## SELECTED TEXT
Mary Beth [00:03:26]:

Got it. 

Neela [00:03:27]:

How about you? 

Mary Beth [00:03:28]:

I was working in the financial services firm. I’d been there for two years already. I started working there at the end of my sophomore year of college, and I was director of client services. So upon graduation, I was making probably about $40,000 a year. During college, I had taken out loans, so I had unsubsidized student loans. So on my financial journey, the unsubsidized student loans are the ones that accrue interest over time. 

Neela [00:03:52]:

They start accruing interest as soon as you take them. 

Mary Beth [00:03:54]:

As soon as you take them out? Yes. Sorry. Is that what I said? Is that what I said? That’s what I say, that? No. 

Neela [00:03:58]:

Immediately. 

Mary Beth [00:03:59]:

Immediately. 

Neela [00:04:00]:

Immediately they start accruing.

Mary Beth [00:04:01]:

They immediately. The minute the check is sent to me and that money is accruing. I remember being so debt averse and being so aware of the interest accruing. So I talked about this in the past, I worked during college, and I paid my interest off on those loans throughout college because I was so debt averse and so did not want that interest accruing, that I kept working and I would make payments on the interest as it accrued throughout time during college. But I did have the principal payments. I had the principal balances that I still owed, and I had gone to Europe. I did the after college, three and a half weeks, five girls all around Europe. And that was funded through my student loans, to be honest, because I borrowed, I had the money, and so student loans paid for that. And that’s where I was. I was debt averse, I was making payments. I paid off my credit cards. Even at that point in time every month, I was working on making my payments to pay off my student loans a little bit early, but nothing else. I was living with roommates, all of that stuff, trying to get by on my own, even though I was in the industry. I hadn’t yet even set up my own Roth IRA. That didn’t come until I was about 24. I mean, 22. You’re graduating college, your life’s ahead of you, and you feel like you’re supposed to have it all figured out, but you don’t have it all figured out. And so it’s such an emotional whirlwind at that point in time. And looking back, there’s so much now that you and I talk about. I’ve talked about with clients, I talked about with my husband. There’s so much more that I wish I had done. Because your finances would be in a completely different spot.

## DATA SUPPLIED
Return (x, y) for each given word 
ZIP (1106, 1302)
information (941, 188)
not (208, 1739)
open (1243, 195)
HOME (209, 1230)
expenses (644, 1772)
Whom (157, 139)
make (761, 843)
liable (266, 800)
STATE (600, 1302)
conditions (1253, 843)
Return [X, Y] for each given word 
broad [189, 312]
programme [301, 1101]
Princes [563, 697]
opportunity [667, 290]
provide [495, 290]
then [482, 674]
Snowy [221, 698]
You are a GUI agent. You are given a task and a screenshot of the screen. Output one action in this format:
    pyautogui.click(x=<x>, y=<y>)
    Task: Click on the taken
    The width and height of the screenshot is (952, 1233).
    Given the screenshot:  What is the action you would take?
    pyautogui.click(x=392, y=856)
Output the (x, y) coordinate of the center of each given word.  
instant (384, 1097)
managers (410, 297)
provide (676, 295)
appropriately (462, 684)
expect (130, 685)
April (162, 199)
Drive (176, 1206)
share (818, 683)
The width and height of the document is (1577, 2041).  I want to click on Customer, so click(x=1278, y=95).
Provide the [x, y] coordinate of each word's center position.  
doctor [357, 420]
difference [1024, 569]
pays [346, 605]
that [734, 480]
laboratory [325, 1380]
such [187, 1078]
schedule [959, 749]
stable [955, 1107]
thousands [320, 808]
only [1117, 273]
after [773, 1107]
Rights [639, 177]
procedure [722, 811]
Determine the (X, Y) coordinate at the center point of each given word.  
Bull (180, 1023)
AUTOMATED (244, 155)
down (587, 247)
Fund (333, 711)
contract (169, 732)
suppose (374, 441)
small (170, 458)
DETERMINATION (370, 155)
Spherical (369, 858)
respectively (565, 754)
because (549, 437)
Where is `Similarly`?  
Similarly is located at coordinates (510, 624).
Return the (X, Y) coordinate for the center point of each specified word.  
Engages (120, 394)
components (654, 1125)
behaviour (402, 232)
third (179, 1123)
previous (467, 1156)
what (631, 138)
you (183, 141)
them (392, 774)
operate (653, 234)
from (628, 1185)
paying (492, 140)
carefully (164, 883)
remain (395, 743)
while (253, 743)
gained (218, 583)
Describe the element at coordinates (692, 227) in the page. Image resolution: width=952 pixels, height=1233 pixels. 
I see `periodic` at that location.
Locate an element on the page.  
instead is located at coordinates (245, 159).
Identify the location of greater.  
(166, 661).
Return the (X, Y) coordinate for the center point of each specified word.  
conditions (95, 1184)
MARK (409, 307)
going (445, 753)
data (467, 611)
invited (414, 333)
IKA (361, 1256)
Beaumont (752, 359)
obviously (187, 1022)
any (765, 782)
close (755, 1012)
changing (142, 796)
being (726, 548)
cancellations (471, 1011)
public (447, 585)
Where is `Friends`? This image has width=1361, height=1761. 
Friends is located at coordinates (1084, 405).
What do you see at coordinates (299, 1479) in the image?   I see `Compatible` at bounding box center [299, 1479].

## ACTIONS TO TAKE
a: Answer these questions from the transcript, one line per answer:
(i) What position did Mary Beth hold at the financial services firm?
(ii) According to Neela, when do unsubsidized student loans start accruing interest?
(iii) What paid for Mary Beth's trip around Europe after college?
b: Summarize the transcript in two sentences.

## WRITTEN ANSWERS
a:
(i) Director of client services.
(ii) As soon as you take them out, immediately.
(iii) Her student loans.

b: Mary Beth says that at graduation she was director of client services at a financial services firm, making about $40,000 a year, and that because she was debt averse she paid the interest on her unsubsidized student loans throughout college, though she still owed the principal and had used loan money for a trip around Europe. She was paying off her credit cards and paying down her student loans a little early, but she had not yet set up a Roth IRA, and looking back there is much more she wishes she had done.